Second, we analyze sign generation. Fix an element $k$. Each time $k$ moves through the permutation in the Johnson–Trotter traversal, it repeatedly passes through position $1$. By construction, every such visit forces exactly one application of $t$, so each visit toggles the sign of $k$. Between two successive visits to position $1$, the element $k$ is moved only by swaps, which do not affect its sign.
Thus the sign of $k$ is determined uniquely by the parity of the number of times it has appeared in position $1$ up to the current state. Since each element $k$ has an independent sequence of such visits over the full traversal, all $2^n$ sign combinations are realized exactly once across the full Hamiltonian path.
Finally, no state is repeated. If a state repeated, then both its underlying permutation and all sign parities of visits to position $1$ for each element would have to repeat simultaneously at an earlier time. But Johnson–Trotter never repeats a permutation, and the sign of each element is a deterministic function of its unique visit history, so the full signed state cannot repeat.

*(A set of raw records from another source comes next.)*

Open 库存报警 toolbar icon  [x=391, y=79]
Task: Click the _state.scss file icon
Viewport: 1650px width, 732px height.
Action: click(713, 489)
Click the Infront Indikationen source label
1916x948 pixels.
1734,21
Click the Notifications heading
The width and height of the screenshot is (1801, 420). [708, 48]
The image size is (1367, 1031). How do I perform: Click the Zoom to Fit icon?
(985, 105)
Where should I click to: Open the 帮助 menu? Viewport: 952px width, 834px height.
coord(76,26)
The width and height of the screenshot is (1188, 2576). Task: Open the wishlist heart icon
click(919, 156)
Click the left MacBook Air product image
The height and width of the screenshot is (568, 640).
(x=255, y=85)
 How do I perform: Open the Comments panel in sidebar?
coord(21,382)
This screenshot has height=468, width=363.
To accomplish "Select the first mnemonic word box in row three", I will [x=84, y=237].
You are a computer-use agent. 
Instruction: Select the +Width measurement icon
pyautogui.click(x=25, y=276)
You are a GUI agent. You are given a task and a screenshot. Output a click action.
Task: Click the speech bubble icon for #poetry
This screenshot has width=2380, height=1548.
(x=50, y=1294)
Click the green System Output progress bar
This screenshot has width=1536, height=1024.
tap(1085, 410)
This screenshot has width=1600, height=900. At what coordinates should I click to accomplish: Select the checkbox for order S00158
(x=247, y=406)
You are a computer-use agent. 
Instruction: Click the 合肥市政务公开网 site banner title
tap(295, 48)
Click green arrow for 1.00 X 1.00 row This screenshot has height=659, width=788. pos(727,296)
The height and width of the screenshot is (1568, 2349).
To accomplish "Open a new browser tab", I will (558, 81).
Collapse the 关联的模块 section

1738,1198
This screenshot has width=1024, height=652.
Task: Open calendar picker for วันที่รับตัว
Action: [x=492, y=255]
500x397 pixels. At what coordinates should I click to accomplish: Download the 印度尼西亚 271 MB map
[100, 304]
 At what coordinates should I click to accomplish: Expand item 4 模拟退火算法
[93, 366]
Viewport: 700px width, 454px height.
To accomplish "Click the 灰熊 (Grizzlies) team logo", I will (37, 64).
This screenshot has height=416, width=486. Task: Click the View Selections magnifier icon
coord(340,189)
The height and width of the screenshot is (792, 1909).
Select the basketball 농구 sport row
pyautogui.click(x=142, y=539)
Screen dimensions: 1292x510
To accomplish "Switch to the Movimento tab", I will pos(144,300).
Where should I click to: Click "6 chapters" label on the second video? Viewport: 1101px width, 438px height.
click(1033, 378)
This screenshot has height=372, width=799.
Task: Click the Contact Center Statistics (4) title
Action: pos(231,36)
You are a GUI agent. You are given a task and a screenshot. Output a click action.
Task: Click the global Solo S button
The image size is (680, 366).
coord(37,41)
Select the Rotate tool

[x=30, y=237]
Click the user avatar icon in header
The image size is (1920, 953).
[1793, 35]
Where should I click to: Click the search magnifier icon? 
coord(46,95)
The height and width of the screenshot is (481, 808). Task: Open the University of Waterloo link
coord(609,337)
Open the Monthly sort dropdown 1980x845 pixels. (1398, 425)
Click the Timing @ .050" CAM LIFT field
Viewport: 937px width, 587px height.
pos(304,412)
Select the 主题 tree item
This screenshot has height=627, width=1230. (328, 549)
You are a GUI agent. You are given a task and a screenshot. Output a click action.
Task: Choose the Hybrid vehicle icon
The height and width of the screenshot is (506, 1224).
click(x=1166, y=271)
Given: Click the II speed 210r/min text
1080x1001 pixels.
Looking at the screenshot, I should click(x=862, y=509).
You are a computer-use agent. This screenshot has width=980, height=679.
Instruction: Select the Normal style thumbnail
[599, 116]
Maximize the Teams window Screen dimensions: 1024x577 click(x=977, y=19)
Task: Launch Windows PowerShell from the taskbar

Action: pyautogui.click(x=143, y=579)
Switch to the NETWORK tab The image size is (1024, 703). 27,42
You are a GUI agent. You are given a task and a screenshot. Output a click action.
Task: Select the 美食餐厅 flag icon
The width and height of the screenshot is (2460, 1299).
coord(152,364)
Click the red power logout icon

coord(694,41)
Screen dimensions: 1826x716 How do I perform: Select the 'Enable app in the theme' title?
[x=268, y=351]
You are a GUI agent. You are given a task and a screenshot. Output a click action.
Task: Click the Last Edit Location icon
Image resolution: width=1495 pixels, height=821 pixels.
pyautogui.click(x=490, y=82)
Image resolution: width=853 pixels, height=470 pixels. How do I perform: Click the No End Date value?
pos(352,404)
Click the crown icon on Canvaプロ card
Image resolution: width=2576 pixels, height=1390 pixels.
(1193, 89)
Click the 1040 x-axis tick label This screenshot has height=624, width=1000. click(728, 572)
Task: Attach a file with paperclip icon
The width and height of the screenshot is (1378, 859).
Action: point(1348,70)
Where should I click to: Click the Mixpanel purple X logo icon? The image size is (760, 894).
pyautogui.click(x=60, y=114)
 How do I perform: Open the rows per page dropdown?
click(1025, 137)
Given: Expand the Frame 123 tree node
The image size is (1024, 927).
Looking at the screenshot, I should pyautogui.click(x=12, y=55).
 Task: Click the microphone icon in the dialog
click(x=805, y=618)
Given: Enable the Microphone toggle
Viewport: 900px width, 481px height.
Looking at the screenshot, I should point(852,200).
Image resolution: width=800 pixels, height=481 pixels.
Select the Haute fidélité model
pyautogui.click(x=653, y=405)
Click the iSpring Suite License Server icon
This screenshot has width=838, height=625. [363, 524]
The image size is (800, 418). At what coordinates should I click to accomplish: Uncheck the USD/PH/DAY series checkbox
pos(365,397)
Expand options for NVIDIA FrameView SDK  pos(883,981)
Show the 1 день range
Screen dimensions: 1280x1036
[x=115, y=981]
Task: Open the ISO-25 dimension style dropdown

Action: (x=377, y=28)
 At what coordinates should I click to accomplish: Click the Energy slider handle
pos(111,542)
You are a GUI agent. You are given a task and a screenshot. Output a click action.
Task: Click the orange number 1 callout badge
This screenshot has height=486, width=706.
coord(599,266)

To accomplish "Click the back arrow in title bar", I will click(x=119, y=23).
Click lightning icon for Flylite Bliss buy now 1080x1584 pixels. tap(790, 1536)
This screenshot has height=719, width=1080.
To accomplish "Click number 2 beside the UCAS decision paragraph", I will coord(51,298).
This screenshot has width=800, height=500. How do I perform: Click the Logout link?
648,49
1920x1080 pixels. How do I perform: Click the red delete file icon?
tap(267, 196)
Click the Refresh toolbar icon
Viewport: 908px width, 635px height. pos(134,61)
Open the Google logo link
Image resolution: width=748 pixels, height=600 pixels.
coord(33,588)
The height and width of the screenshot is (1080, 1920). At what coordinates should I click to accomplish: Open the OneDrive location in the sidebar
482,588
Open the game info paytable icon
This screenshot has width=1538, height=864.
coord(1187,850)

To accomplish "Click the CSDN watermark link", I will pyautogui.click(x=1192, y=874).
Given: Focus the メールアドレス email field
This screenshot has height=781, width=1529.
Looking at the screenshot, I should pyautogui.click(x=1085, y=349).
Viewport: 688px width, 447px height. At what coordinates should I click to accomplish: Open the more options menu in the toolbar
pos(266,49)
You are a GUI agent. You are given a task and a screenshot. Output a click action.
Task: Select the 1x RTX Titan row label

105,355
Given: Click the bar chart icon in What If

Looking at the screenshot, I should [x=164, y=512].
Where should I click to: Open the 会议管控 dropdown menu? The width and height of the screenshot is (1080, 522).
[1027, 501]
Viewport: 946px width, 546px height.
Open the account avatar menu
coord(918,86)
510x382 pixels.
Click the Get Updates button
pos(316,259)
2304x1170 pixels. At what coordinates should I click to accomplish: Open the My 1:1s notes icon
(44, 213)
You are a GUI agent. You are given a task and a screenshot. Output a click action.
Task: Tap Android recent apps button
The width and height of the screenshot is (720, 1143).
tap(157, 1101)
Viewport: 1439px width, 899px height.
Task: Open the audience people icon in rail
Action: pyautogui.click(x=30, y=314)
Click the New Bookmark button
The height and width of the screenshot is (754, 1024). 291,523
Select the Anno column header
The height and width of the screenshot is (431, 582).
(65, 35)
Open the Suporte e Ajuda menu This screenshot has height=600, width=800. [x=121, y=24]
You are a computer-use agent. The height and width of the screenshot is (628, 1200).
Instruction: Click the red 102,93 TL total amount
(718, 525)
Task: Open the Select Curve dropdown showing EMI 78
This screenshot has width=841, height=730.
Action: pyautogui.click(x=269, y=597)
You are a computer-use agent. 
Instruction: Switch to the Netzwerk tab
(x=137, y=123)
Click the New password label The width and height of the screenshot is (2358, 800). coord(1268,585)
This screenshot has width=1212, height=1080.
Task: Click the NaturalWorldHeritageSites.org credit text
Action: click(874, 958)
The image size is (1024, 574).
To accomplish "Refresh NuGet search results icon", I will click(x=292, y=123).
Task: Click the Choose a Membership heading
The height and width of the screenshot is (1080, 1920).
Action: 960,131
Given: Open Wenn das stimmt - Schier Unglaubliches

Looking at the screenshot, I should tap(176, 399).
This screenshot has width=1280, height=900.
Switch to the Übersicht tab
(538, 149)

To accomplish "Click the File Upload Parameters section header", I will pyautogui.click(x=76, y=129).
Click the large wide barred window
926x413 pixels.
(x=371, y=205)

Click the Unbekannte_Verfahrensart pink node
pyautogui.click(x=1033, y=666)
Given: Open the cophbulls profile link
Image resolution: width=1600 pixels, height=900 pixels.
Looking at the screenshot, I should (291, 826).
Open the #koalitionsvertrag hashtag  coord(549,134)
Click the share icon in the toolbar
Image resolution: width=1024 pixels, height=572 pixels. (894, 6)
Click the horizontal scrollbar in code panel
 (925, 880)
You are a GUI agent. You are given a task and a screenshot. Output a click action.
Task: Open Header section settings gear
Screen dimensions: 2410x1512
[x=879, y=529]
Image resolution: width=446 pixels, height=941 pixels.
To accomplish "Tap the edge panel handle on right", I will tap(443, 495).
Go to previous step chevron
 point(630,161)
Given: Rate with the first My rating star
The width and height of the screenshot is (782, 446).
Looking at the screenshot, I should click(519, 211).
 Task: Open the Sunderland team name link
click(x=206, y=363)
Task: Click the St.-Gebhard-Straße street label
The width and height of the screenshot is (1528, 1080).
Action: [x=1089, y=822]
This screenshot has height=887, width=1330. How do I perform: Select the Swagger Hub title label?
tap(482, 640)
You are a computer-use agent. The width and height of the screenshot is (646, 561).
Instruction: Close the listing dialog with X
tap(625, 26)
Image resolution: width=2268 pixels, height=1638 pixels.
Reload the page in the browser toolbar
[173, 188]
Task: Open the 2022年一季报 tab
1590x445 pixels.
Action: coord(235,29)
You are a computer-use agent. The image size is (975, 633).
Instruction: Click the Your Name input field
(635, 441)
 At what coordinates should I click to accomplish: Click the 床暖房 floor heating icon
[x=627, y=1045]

It remains only to check that every transition is valid. Each step of Johnson–Trotter is a swap of adjacent elements, and the only additional operation we insert is $t$, which negates the first element. Therefore every step in the final sequence is either an adjacent swap or a negation of the first element, as required.
This gives a single explicit traversal of all $2^n n!$ signed permutations, each reached exactly once, with every move belonging to the allowed set of operations.